[Prompt]: Turn the material below into a numbered list with one line per item, and leave out any blank lines.

A run of records:
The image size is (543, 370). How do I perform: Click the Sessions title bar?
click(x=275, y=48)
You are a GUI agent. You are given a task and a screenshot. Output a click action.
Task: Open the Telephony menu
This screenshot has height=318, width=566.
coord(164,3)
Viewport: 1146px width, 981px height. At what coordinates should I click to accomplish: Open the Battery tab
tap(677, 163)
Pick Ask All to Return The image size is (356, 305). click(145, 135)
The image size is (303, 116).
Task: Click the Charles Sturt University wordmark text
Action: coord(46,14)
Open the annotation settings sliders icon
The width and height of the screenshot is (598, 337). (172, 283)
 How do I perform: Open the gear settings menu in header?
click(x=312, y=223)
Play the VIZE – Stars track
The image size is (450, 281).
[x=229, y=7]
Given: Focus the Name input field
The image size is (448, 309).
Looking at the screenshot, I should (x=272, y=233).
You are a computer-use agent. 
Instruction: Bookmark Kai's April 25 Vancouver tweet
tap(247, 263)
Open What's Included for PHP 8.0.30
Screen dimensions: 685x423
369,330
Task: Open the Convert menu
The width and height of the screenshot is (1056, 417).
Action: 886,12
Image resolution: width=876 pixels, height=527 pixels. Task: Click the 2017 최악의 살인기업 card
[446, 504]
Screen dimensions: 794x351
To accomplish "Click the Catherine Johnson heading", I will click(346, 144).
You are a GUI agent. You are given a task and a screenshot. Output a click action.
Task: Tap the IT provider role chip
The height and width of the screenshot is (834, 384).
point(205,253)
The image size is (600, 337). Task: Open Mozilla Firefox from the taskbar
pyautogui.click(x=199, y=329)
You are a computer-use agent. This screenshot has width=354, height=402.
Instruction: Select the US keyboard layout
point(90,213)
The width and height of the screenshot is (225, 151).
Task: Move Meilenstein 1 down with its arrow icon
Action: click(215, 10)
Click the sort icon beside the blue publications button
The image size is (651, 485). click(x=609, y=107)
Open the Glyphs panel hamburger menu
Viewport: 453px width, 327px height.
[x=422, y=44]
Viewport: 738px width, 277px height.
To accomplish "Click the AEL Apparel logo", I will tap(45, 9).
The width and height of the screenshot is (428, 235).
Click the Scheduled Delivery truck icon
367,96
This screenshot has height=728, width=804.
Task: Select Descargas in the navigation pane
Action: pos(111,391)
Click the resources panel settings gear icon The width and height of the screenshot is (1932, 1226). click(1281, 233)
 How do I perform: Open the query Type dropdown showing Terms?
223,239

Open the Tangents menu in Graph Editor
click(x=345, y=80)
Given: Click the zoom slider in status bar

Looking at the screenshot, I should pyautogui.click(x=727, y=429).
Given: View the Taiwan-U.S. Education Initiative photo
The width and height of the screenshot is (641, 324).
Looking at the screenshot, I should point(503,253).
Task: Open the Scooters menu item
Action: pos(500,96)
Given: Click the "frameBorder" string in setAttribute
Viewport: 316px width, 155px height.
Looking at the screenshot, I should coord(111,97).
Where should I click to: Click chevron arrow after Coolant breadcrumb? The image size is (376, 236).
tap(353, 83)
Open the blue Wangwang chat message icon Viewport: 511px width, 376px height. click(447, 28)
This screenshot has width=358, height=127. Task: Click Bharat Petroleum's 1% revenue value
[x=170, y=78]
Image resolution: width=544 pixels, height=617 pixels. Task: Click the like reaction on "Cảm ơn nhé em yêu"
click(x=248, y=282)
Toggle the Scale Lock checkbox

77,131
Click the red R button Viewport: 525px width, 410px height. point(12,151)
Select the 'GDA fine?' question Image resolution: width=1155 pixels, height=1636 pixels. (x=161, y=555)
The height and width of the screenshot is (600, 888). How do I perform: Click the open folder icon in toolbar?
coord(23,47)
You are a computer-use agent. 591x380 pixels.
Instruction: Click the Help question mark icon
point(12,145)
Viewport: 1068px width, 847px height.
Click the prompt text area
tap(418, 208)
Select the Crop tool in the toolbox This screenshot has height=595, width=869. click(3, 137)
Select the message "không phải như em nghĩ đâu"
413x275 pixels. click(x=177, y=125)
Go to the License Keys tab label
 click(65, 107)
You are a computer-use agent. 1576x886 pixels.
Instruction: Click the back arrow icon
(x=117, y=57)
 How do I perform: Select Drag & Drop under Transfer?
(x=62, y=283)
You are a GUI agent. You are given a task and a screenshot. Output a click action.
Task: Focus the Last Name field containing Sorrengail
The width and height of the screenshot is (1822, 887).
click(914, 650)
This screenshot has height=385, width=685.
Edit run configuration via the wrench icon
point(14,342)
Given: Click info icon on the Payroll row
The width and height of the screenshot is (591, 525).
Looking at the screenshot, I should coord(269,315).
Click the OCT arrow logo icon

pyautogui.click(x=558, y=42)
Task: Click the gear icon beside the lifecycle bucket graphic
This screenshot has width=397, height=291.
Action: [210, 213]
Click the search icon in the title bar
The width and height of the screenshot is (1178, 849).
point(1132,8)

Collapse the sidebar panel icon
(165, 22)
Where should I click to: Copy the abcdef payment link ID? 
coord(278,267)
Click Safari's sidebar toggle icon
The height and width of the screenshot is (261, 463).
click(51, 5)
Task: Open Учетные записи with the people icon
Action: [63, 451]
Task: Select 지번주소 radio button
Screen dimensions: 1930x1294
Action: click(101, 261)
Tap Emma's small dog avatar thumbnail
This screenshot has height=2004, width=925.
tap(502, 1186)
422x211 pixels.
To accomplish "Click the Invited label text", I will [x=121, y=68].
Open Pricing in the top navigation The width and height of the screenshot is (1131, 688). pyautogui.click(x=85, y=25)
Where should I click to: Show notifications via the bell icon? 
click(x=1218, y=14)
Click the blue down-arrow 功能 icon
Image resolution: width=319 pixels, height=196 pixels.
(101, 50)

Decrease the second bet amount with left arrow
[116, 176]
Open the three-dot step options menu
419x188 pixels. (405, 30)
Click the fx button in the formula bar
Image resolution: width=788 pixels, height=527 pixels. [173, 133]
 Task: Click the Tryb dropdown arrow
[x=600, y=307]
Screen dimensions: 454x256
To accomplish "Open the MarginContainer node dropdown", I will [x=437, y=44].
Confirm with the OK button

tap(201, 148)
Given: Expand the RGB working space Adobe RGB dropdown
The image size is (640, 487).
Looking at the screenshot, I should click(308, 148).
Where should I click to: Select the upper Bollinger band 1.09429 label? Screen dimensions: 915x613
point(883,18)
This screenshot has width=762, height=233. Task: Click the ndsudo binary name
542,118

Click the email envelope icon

[Task answer]:
1. The image size is (543, 370). How do I perform: Click the Sessions title bar?
2. click(x=275, y=48)
3. You are a GUI agent. You are given a task and a screenshot. Output a click action.
4. Task: Open the Telephony menu
5. This screenshot has height=318, width=566.
6. coord(164,3)
7. Viewport: 1146px width, 981px height. At what coordinates should I click to accomplish: Open the Battery tab
8. tap(677, 163)
9. Pick Ask All to Return The image size is (356, 305). click(145, 135)
10. The image size is (303, 116).
11. Task: Click the Charles Sturt University wordmark text
12. Action: coord(46,14)
13. Open the annotation settings sliders icon
14. The width and height of the screenshot is (598, 337). (172, 283)
15.  How do I perform: Open the gear settings menu in header?
16. click(x=312, y=223)
17. Play the VIZE – Stars track
18. The image size is (450, 281).
19. [x=229, y=7]
20. Given: Focus the Name input field
21. The image size is (448, 309).
22. Looking at the screenshot, I should (x=272, y=233).
23. You are a computer-use agent. 
24. Instruction: Bookmark Kai's April 25 Vancouver tweet
25. tap(247, 263)
26. Open What's Included for PHP 8.0.30
27. Screen dimensions: 685x423
28. 369,330
29. Task: Open the Convert menu
30. The width and height of the screenshot is (1056, 417).
31. Action: 886,12
32. Image resolution: width=876 pixels, height=527 pixels. Task: Click the 2017 최악의 살인기업 card
33. [446, 504]
34. Screen dimensions: 794x351
35. To accomplish "Click the Catherine Johnson heading", I will click(346, 144).
36. You are a GUI agent. You are given a task and a screenshot. Output a click action.
37. Task: Tap the IT provider role chip
38. The height and width of the screenshot is (834, 384).
39. point(205,253)
40. The image size is (600, 337). Task: Open Mozilla Firefox from the taskbar
41. pyautogui.click(x=199, y=329)
42. You are a computer-use agent. This screenshot has width=354, height=402.
43. Instruction: Select the US keyboard layout
44. point(90,213)
45. The width and height of the screenshot is (225, 151).
46. Task: Move Meilenstein 1 down with its arrow icon
47. Action: click(215, 10)
48. Click the sort icon beside the blue publications button
49. The image size is (651, 485). click(x=609, y=107)
50. Open the Glyphs panel hamburger menu
51. Viewport: 453px width, 327px height.
52. [x=422, y=44]
53. Viewport: 738px width, 277px height.
54. To accomplish "Click the AEL Apparel logo", I will tap(45, 9).
55. The width and height of the screenshot is (428, 235).
56. Click the Scheduled Delivery truck icon
57. 367,96
58. This screenshot has height=728, width=804.
59. Task: Select Descargas in the navigation pane
60. Action: pos(111,391)
61. Click the resources panel settings gear icon The width and height of the screenshot is (1932, 1226). click(1281, 233)
62.  How do I perform: Open the query Type dropdown showing Terms?
63. 223,239
64. Open the Tangents menu in Graph Editor
65. click(x=345, y=80)
66. Given: Click the zoom slider in status bar
67. Looking at the screenshot, I should pyautogui.click(x=727, y=429).
68. Given: View the Taiwan-U.S. Education Initiative photo
69. The width and height of the screenshot is (641, 324).
70. Looking at the screenshot, I should point(503,253).
71. Task: Open the Scooters menu item
72. Action: pos(500,96)
73. Given: Click the "frameBorder" string in setAttribute
74. Viewport: 316px width, 155px height.
75. Looking at the screenshot, I should coord(111,97).
76. Where should I click to: Click chevron arrow after Coolant breadcrumb? The image size is (376, 236).
77. tap(353, 83)
78. Open the blue Wangwang chat message icon Viewport: 511px width, 376px height. click(447, 28)
79. This screenshot has width=358, height=127. Task: Click Bharat Petroleum's 1% revenue value
80. [x=170, y=78]
81. Image resolution: width=544 pixels, height=617 pixels. Task: Click the like reaction on "Cảm ơn nhé em yêu"
82. click(x=248, y=282)
83. Toggle the Scale Lock checkbox
84. 77,131
85. Click the red R button Viewport: 525px width, 410px height. point(12,151)
86. Select the 'GDA fine?' question Image resolution: width=1155 pixels, height=1636 pixels. (x=161, y=555)
87. The height and width of the screenshot is (600, 888). How do I perform: Click the open folder icon in toolbar?
88. coord(23,47)
89. You are a computer-use agent. 591x380 pixels.
90. Instruction: Click the Help question mark icon
91. point(12,145)
92. Viewport: 1068px width, 847px height.
93. Click the prompt text area
94. tap(418, 208)
95. Select the Crop tool in the toolbox This screenshot has height=595, width=869. click(3, 137)
96. Select the message "không phải như em nghĩ đâu"
97. 413x275 pixels. click(x=177, y=125)
98. Go to the License Keys tab label
99.  click(65, 107)
100. You are a computer-use agent. 1576x886 pixels.
101. Instruction: Click the back arrow icon
102. (x=117, y=57)
103.  How do I perform: Select Drag & Drop under Transfer?
104. (x=62, y=283)
105. You are a GUI agent. You are given a task and a screenshot. Output a click action.
106. Task: Focus the Last Name field containing Sorrengail
107. The width and height of the screenshot is (1822, 887).
108. click(914, 650)
109. This screenshot has height=385, width=685.
110. Edit run configuration via the wrench icon
111. point(14,342)
112. Given: Click info icon on the Payroll row
113. The width and height of the screenshot is (591, 525).
114. Looking at the screenshot, I should coord(269,315).
115. Click the OCT arrow logo icon
116. pyautogui.click(x=558, y=42)
117. Task: Click the gear icon beside the lifecycle bucket graphic
118. This screenshot has width=397, height=291.
119. Action: [210, 213]
120. Click the search icon in the title bar
121. The width and height of the screenshot is (1178, 849).
122. point(1132,8)
123. Collapse the sidebar panel icon
124. (165, 22)
125. Where should I click to: Copy the abcdef payment link ID? 
126. coord(278,267)
127. Click Safari's sidebar toggle icon
128. The height and width of the screenshot is (261, 463).
129. click(51, 5)
130. Task: Open Учетные записи with the people icon
131. Action: [63, 451]
132. Task: Select 지번주소 radio button
133. Screen dimensions: 1930x1294
134. Action: click(101, 261)
135. Tap Emma's small dog avatar thumbnail
136. This screenshot has height=2004, width=925.
137. tap(502, 1186)
138. 422x211 pixels.
139. To accomplish "Click the Invited label text", I will [x=121, y=68].
140. Open Pricing in the top navigation The width and height of the screenshot is (1131, 688). pyautogui.click(x=85, y=25)
141. Where should I click to: Show notifications via the bell icon? 
142. click(x=1218, y=14)
143. Click the blue down-arrow 功能 icon
144. Image resolution: width=319 pixels, height=196 pixels.
145. (101, 50)
146. Decrease the second bet amount with left arrow
147. [116, 176]
148. Open the three-dot step options menu
149. 419x188 pixels. (405, 30)
150. Click the fx button in the formula bar
151. Image resolution: width=788 pixels, height=527 pixels. [173, 133]
152.  Task: Click the Tryb dropdown arrow
153. [x=600, y=307]
154. Screen dimensions: 454x256
155. To accomplish "Open the MarginContainer node dropdown", I will [x=437, y=44].
156. Confirm with the OK button
157. tap(201, 148)
158. Given: Expand the RGB working space Adobe RGB dropdown
159. The image size is (640, 487).
160. Looking at the screenshot, I should click(308, 148).
161. Where should I click to: Select the upper Bollinger band 1.09429 label? Screen dimensions: 915x613
162. point(883,18)
163. This screenshot has width=762, height=233. Task: Click the ndsudo binary name
164. 542,118
165. Click the email envelope icon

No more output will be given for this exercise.